Army blames three soldiers for Kashmir killings (Second lead, Changing dateline)

March 20th, 2009 - 10:17 pm ICT by IANS  

Jammu, March 20 (IANS) The Indian Army admitted Friday that three of its men were guilty of killing two civilians in Jammu and Kashmir and said that it had ordered disciplinary action against them.
A court of inquiry held a junior commissioned officer and two soldiers of 22 Rashtriya Rifles responsible for the incident that took place Feb 22 at Bumai in north Kashmir.

The authorities had said initially that the victims died in firing between militants and the security forces. But local residents alleged vocally that they were killed by soldiers.
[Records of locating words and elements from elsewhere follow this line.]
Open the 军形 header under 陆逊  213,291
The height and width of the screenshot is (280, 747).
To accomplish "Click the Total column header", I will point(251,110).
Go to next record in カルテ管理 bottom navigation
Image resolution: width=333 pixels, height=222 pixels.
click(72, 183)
Almost a month later, the army admitted that it was in the wrong.

“The inquiry has held a junior commissioned officer and two soldiers who were involved in the Bumai incident accountable for various lapses,” army spokesman Col. D.K. Kachari said in a statement.

“Besides the failure to exercise the desired command and control by the junior commissioned officer, the charges also encompass failure by the two soldiers to exercise restraint in the handling of their weapons,” it said.

A brigadier conducted the inquiry following widespread condemnation of the death of civilians.

The spokesman said that disciplinary action had been ordered against the three soldiers. Besides, any additional charges that may be brought after police investigation will be dealt with under the law.

“The army reiterates its commitment to uphold the law of the land and to (show) zero tolerance of human rights violations,” Kachari said.

The Jammu and Kashmir government had ordered a probe by the deputy commissioner of the area, who submitted his report this month blaming the army for the killings.

Jammu and Kashmir Chief Omar Abdullah had met Defence Minister A.K. Antony Wednesday and sought action against the guilty army personnel. Antony had thereafter asked the army to hasten its probe.

Upset by the killings, Abdullah has asked for the repeal of the Armed Forces Special Powers Act that gives the security forces unfettered rights to raid suspected militant hideouts and arrest militant suspects.

Both Jammu and Kashmir and central government officials say they are determined to end human rights abuses in the state where a separatist drive raging since 1989 has killed thousands.

While a large number of victims have been combatants, civilians too have perished in large numbers.